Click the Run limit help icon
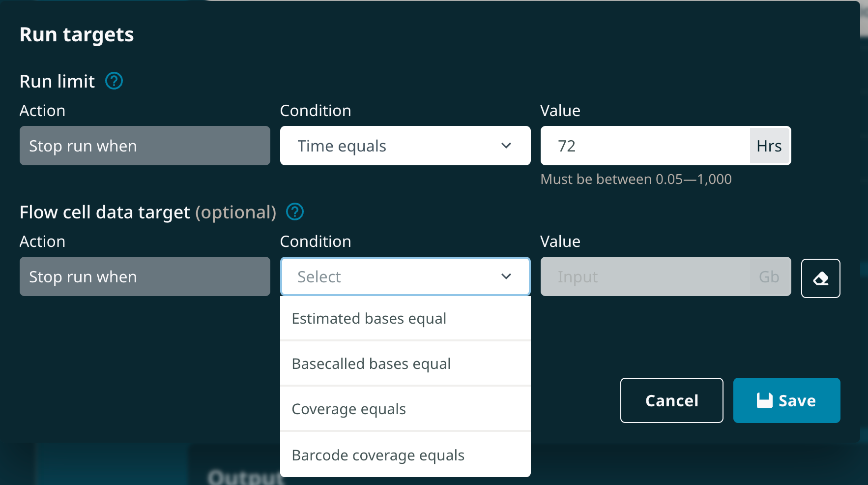 click(114, 81)

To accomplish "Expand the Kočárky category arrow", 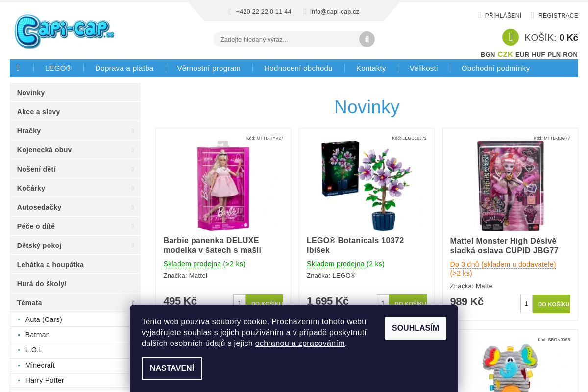I will [x=133, y=188].
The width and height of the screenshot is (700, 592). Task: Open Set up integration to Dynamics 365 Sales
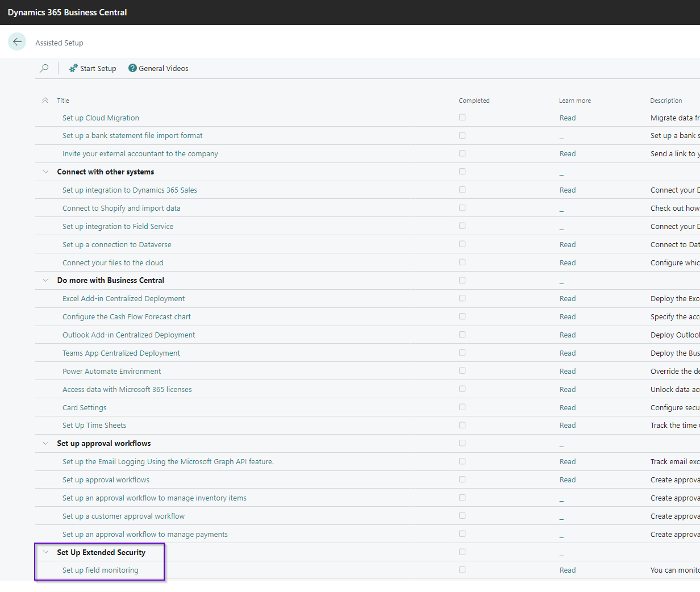(x=130, y=190)
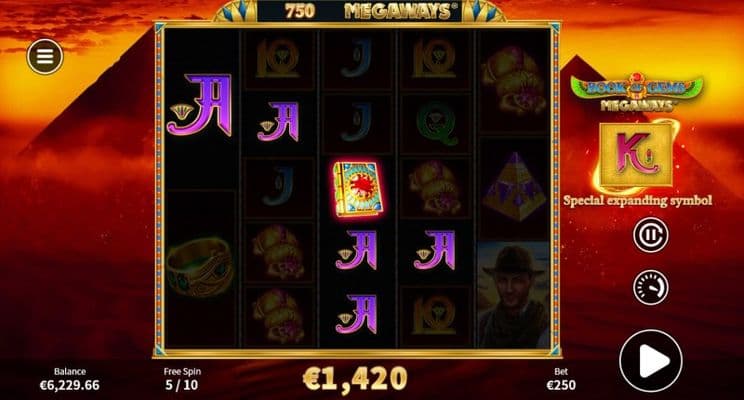Open the turbo speed dial setting
Image resolution: width=744 pixels, height=400 pixels.
(x=651, y=287)
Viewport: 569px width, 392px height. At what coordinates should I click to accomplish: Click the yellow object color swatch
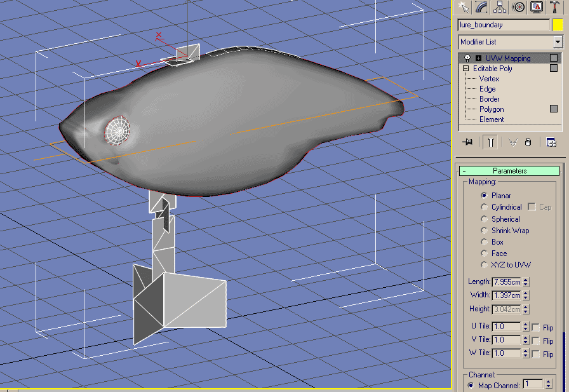pos(558,25)
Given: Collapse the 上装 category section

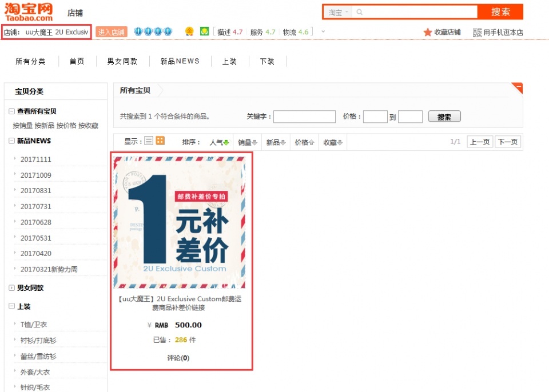Looking at the screenshot, I should [x=12, y=306].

........

(Task details)
Transcribe exactly the span of lines that opens with the line holding "The width and" and closes with the last line of the entries above. Omit pictures.

(Response to this task)
The width and height of the screenshot is (700, 592). Task: Open Set up integration to Dynamics 365 Sales
(x=130, y=190)
Open the turbo speed dial setting
Image resolution: width=744 pixels, height=400 pixels.
(x=651, y=287)
Viewport: 569px width, 392px height. At what coordinates should I click to accomplish: Click the yellow object color swatch
pos(558,25)
Given: Collapse the 上装 category section

Looking at the screenshot, I should [x=12, y=306].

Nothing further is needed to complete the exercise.